Her: They are VERY clean, I had all my tattoos there remember??

Me: OK, but what if I don't fit on that skinny little bench, my arse is huge!!!

Her: Ummm I fat on it, you'll be fine!

The laughter helped me relax, it was awesome.

On only a slightly related note, by going home for Christmas, I've managed to feel even more like a fish out of water than ever, woohoo!!!

I didn't fit in at home, actually I fat right in, I didn't feel too bad about being so hideously fat with all the other chubbiness around me, but I didn't feel as if I was "home." Well, not entirely true, when it came to my family and friends, totally at home. But I was doing insane things like exclaiming how big my friend's baby's eyes were, craving rice, tut tutting at couples kissing in public, and not enjoying waking up whenever I wanted only to laze around the pool all day. I was yearning for a routine, a schedule!? I've turned fucking Japanese!!!

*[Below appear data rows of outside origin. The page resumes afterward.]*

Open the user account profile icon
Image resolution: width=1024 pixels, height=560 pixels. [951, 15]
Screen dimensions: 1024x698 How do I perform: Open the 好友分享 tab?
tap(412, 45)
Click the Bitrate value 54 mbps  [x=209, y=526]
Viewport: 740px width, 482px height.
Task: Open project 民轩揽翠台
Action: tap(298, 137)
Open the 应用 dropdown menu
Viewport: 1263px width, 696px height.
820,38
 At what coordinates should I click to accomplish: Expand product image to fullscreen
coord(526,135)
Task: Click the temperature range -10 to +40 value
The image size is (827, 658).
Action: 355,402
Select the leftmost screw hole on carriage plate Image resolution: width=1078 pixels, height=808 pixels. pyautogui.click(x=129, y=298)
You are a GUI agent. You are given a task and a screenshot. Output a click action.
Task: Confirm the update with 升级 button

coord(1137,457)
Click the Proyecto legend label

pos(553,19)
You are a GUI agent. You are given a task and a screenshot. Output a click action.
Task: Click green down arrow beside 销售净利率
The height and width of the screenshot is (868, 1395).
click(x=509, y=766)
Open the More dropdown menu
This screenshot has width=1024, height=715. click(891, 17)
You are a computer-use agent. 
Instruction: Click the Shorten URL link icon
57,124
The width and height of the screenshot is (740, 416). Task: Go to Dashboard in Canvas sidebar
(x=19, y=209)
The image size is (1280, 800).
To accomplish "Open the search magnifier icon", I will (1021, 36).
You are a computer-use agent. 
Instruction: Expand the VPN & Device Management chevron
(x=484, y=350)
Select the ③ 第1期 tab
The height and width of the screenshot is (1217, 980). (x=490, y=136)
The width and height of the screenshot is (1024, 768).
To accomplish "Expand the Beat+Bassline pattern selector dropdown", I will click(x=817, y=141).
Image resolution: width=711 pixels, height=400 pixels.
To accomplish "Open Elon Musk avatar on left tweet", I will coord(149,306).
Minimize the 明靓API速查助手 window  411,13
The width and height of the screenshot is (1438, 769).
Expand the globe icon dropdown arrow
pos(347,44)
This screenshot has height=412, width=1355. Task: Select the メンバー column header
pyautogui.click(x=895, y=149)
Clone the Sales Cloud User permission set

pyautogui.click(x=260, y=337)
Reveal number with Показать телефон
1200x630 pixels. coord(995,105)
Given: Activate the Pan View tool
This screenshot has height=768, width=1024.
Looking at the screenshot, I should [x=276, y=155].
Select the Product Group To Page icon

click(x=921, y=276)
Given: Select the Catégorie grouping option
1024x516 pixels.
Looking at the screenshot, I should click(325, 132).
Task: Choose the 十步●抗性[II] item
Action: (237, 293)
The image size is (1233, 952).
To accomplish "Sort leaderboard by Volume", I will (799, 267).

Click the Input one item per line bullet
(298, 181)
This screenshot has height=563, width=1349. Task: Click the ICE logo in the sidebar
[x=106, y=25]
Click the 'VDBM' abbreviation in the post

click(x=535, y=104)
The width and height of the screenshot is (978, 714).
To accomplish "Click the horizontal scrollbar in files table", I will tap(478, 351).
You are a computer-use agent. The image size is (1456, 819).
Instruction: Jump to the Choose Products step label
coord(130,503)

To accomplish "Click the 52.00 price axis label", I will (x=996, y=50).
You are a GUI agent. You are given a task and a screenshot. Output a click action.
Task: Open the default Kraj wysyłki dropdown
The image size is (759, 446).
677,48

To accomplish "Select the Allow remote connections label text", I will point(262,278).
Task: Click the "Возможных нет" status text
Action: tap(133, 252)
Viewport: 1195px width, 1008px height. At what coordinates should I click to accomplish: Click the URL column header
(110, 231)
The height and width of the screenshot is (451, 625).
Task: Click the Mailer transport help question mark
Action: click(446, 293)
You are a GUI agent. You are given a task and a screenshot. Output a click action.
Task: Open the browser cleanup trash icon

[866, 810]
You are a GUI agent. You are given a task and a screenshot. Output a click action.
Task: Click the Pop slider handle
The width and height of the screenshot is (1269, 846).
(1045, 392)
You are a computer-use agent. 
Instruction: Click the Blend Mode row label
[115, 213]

Which would be fine, except that I don't fucking fit in enough in Japan either. I never will, accepted it. Over it. But where does that leave me?? Would I get used to life at home if I went back?? Or would I always want to come back to Japan?? It was all quite confusing but I was quite happy to get back to my routine, and the customer service in Japan. Not so much to the freezing cold weather and realisation that no matter how long I stay here, I'll never be totally at home here either.

Too much life changing thinking going on for a Saturday morning though, must get back to working, which is going towards my goal of being totally debt-free by 2015. I can do it, I just have to work my arse off and not bitch and moan too much and I'll have my school, my house and any other stray loans paid off. I would have loved to have done it before I was 30, but with that horror lurking this year I just have to face that it will be 2015, my original goal was to have bought a property by 30 anyway so I got that far.

Other new year resolutions this year??

*Don't get pregnant!

*Lose 25kg

*Chill the fuck out a bit

*Under no circumstances get fucking pregnant!!

*Climb mount Fuji, I've lived here 8 years, it has to be done.

*Turn 30 with grace and dignity. (HA! Not going to happen, drunken messy grace, possibly...)

27 comments:

  1. If you do make it to Mt Fuji at some point this year I'm in. I've been here nearly 10 years now and still have not conquered the beast!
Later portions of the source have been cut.